About 85% of running-related overuse injuries affect only one side of the body at a time. Understanding what causes these issues is essential for maintaining a long and healthy running career. A common source of these injuries is a leg length discrepancy, which can fall into one of two main categories—each requiring different treatment approaches.
1. Structural Leg Length Difference
- This refers to an actual difference in bone length.
- It typically affects the tibia and fibula, though sometimes the femur is involved.
- The most accurate way to diagnose it is through an x-ray, but simple at-home tests can help identify it:
Test 1: If your knees are at different heights when sitting or lying down…

Test 2: If your kneecaps line up but your ankles don’t (or vice versa)…
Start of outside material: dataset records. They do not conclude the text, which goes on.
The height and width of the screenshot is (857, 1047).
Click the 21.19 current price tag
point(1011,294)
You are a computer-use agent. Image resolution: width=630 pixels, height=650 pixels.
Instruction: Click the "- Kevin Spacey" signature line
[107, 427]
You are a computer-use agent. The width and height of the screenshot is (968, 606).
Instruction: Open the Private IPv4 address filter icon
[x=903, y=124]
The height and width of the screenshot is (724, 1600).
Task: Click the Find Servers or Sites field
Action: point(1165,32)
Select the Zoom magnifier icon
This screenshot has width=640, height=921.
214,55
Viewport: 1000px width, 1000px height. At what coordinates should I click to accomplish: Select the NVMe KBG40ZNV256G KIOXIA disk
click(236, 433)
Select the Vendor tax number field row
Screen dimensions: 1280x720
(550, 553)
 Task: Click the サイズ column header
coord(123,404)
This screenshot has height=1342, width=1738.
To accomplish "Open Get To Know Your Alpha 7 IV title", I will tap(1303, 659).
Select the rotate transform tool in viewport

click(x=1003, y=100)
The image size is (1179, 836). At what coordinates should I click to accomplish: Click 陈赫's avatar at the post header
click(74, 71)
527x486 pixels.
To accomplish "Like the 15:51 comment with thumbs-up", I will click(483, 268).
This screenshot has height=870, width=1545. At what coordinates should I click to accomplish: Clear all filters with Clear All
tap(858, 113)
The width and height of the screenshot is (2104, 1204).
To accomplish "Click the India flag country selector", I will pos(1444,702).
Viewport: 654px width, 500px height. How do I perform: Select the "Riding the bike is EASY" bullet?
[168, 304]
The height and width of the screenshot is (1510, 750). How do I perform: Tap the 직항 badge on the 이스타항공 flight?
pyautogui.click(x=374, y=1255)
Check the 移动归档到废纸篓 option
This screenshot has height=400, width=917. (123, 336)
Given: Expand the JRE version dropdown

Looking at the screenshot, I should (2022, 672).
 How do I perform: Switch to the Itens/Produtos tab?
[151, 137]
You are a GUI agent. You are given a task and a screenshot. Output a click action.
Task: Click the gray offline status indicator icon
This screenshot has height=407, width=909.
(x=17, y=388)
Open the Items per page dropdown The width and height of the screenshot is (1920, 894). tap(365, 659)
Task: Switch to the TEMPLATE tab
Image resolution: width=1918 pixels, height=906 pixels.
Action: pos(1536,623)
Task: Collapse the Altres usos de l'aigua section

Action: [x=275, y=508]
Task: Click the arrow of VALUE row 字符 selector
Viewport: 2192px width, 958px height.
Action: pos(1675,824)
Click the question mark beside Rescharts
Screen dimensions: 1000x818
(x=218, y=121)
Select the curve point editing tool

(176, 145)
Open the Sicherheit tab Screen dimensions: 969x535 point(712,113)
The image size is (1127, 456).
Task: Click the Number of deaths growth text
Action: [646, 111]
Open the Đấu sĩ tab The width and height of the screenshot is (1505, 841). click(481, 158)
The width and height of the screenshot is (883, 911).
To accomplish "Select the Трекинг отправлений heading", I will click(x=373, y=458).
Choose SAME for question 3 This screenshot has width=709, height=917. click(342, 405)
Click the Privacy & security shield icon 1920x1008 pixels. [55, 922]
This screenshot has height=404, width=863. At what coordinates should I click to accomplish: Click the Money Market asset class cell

If your knees and ankles are misaligned in opposite ways, it likely points to a structural difference.
2. Functional Leg Length Difference (More Common)
- The bones are the same length, but one hip may be tilted or rotated differently than the other.
- In Test 2, both the knees and ankles are off—but by the same amount—which indicates a functional difference.
What to Do Next
- Structural differences are typically addressed with orthotic inserts or modified footwear to compensate for the bone length variation. Note: While orthotics can help, they may change your mechanics and bring new risks. Strengthening and balancing your musculoskeletal system can sometimes reduce the need for orthotics.
- Functional differences are best corrected by improving muscle balance, flexibility, and movement in the hips and surrounding tissues.
Special Case: Scoliosis
People with scoliosis may also show signs of a leg length discrepancy due to the tilt caused by spinal curvature. Though unique, this condition is often treated similarly to a structural leg length difference.